Due to the swift growth in the construction industry and international cooperation during the last twenty years, the FIDIC contracts are widely used in construction projects in the UAE. The owners or contractors modify FIDIC contracts according to the peculiarities of the law of the land and their particular requirements. The construction contracts are mainly regulated by the Civil Transaction Law Number 5 of 1985, under the Muqawala section and other relevant laws in the UAE. The FIDIC forms of the contract allow contracting parties to choose the governing law and interpretation language to be used in the contract. Thus, parties can choose UAE Civil Law and other construction relation legislations to govern their construction contracts. The parties are required to act in good faith by FIDIC contracts as well as the UAE Civil Law, and good faith means the Contractor is responsible for providing the Employer with the best possible quality of works. As there is no insurance against the construction mistakes, that is why FIDIC contracts bound the contractors with the obligation to inform the Employer of any construction defect or mistake, which is not available in Muqawala. The Contractor is liable to provide adequate remedies for defects in the construction works, and the Contractor would not be liable for the defects after providing remedies for such defects. At the same time, the UAE Civil Law is more stringent in this regard; as per its Article 880, joint liability is imposed on both the designer and the Contractor for ten years for the defects that could be a reason for the collapse of a building. If parties choose UAE Civil Law to carry out the construction works, parties should bear in mind that unilateral contract termination is prohibited under Article 267 of UAE Civil Law. The parties applying FIDIC believe that it is not challenging to terminate a contract unilaterally by providing a termination letter to the contractor without any consequences. In such cases in the UAE, the parties shall remember the damages claims against the Employer per Article 879 of the UAE Civil Law. For more informed knowledge regarding the UAE’s construction laws, it is always wise to seek expert guidance from construction lawyers in Dubai.


Force Majeure Clause in FIDIC Contracts

The term force majeure is encompassed in Clause 19 of the 1999 edition of Red, Silver, and Yellow Book. It is generally recognized as an exceptional circumstance or event beyond the control of any party. It could not have rationally provided against before entering into the contract—such circumstances that could not be reasonably avoided or overcome by a party. There is a lengthy list of events and circumstances that could be included in the definition of Force majeure. The event must be exceptional in nature. These conditions mentioned in the clause need to be satisfied to get relief in force majeure. The available relief against force majeure depends on the category of event that occurs during the project. The events are categorized for convenience and to get a clear idea of available relief. Following are the categories for which the relief is available in the event of force majeure:



The relief for the damages in case of force majeure is only available if any such unavoidable circumstance prevented the Contractor to perform his works, not for irrational reasons such as contractor did not perform works just because of an increase in the price of the material, and it was more than the cost of performance initially decided and prevented from performing the works. The Contractor is entitled to recover costs only he cannot claim profits. The Contractor is not entitled to recover costs arising out of natural catastrophes. The Contractor shall be eligible for an extension of time for the delayed period prevented from work due to the natural calamity. The FIDIC clause is silent about what pecuniary remedy the Contractor would be entitled to in case of the exceptional events that satisfy the requirements mentioned in the clause but does not call in any category mentioned in the clause.

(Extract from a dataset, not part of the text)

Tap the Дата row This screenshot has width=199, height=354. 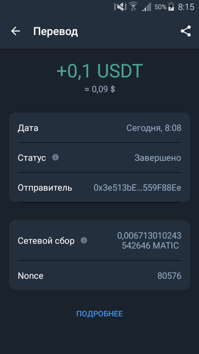100,128
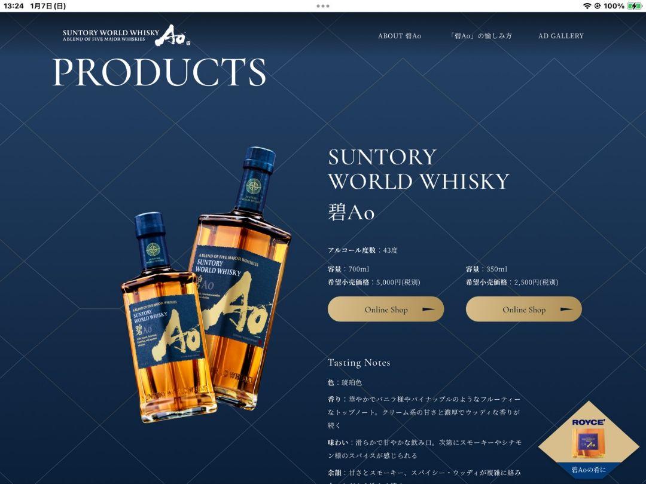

Any party can terminate the contract if the force majeure stretches more than 84 days for one event that prevents it from performing works assigned to it by serving notice of termination of the contract upon the other party. Other than the relief mentioned in clause 19, the parties can be discharged from performing the works if the event prevents or makes it impossible for the party to perform its contractual obligations and it is out of its control.


ENAA (The Engineering Advancement Association of Japan) Contracts:

It is a non-profit organization established in 1978 with the help of the Ministry of International Trade & Industry, the current Ministry of Economy, Trade, and Industry (METI). The objective of ENAA is to develop diversified activities such as the advancement of technological capabilities and the promotion of technical development. ENAA has produced several model forms of contracts for power plant construction, process plant construction, and industrial plants. It is also anticipated to assume the role of the topmost organization to establish a social system in accordance with the development of the social economy and the environment through the participation of many enterprises engaged in engineering business under close collaboration with the government, academia, and industry. ENAA consists of 194 companies as its members.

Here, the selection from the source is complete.